Free-speech scored a victory today with a U.S. judge declaring French laws to be unenforceable on U.S. soil.

The problems began in the summer of 2000 when the French government attempted penalize Yahoo to the tune of US$13,000 per day for allowing Nazi paraphernalia to be sold on their auction sites. Yahoo protested that French citizens had their own sections on the service and should not be penalized for what is sold in other sections.

The French disagreed but, as everyone now knows, the French don’t count.

Internet companies feared that the case would be a harbinger of the little known “Hague Convention” digital treaty being worked out in the UN. This treaty would favor oppressive regimes—like France—that want to muzzle US activities on the grounds that their Internet content violates local laws.

This is a particularly sensitive issue to small web operators because they aren’t CNN or the New York Times.
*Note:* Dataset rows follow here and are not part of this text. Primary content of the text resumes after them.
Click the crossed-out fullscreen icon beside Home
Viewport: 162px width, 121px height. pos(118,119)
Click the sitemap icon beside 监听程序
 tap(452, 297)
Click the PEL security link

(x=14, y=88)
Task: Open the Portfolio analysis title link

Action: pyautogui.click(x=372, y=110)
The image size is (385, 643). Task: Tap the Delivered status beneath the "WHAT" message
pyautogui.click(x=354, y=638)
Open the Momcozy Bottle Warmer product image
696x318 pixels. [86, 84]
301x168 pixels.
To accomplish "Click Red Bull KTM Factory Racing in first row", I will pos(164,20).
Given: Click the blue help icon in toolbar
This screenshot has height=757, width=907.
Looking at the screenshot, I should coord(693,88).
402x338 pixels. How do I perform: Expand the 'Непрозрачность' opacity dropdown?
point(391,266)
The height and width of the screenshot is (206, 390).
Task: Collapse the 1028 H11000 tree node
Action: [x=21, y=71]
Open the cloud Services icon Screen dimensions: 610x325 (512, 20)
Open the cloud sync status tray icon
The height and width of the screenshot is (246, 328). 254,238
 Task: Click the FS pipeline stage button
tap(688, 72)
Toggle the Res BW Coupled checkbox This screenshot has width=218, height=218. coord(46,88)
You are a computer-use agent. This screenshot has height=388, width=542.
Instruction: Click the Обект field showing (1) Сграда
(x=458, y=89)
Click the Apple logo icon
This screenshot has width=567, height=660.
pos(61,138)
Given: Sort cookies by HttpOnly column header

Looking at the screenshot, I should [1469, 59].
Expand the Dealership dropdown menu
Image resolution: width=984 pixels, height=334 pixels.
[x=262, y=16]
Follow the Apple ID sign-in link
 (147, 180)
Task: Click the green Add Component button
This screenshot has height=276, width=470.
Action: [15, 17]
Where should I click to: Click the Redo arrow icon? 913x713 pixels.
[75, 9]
Should France have been allowed to collect penalties from Yahoo, that would open the door to foreign aggressors to wage an international assault on US citizens and their political rights.

Agreeing to such nonsense as allowing France to collect penalties on US-based companies would lead to nonsense like the French penalizing Cyberista for saying that the French haven’t had an original idea since Cyrano and all their alleged “culture” is regurgitated garbage produced by the United States.

Maybe that scenario is unlikely but it is a plausible scenario. Political commentary gets published. Chinese demand gold bullion or the editor’s wheelchair, whichever is cheaper.

Putting the hypothetical aside, political freedoms exist in the US that don’t exist anywhere else. To allow any nation to impose their civil law on another is a complete abdication of freedom. There are a million ways that a country can block US content before taking punitive extrajudicial action.

Freedom comes at a price. That price is vigilance.